DepartmentColors Assigned to Charge Sales Slips
OriginalDuplicateTriplicate
StoreWhite“Newspaper”Yellow
MarketBuff
LunchSalmon
TailorGreen
BarberBlue
Shoe shopPink

If a system of distinctive colors similar to the above is not adopted, one of two things will be necessary in order that we may identify the slips of each department, unless we wish to do so by wasting the time in deciphering the articles on each slip and decide therefrom the name of the responsible department; we must either have the names of the departments printed on their respective slips when they are made, or these names must be marked on the slips when the sales are made. Neither of these methods is as efficient as that involving the use of various colors, which tells automatically to what department that slip belongs. By using distinctive colors, the printer would set up only one form for printing our whole assortment, and our printing bill would be correspondingly reduced.

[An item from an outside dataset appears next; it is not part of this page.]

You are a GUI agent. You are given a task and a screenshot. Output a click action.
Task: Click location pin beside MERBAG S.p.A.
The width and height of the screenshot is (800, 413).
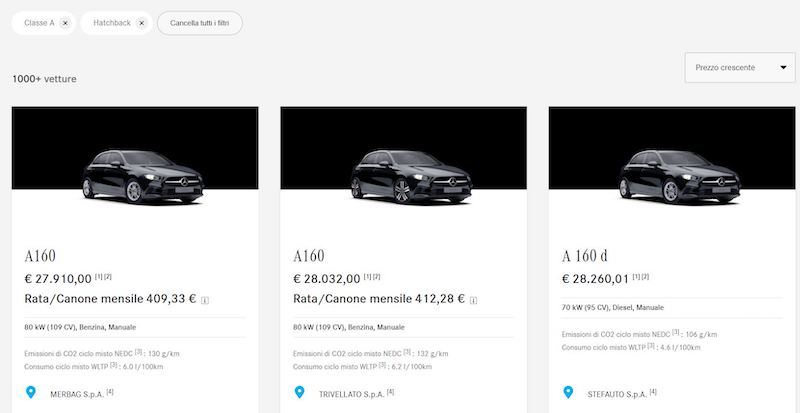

In this connection, it might be stated for the benefit of the uninitiated that ordinarily the principal items in our bills for printing, especially in the case of blank forms, will be found to consist of the cost of “composition”, “make-up”, “lock-up”, and “make-ready”. These operations are necessary if but one form is printed; they need cost us no more if 50,000 copies are printed. Paper is comparatively cheap, so it usually costs us little more to print 5,000 copies than to print 1,000. So we can see that in the case of blank forms the cost per unit varies inversely as the quantity ordered at one time. Hence, if we need such forms as sales slips, of which we may use hundreds per day, we should order, say, a year’s supply at a time. Other forms or sheets that are used once a week or once a month must be ordered in lots sufficient to last for a longer time. As we take these up on our Stock Record, such purchases in large quantities will not disturb the worth of the Exchange.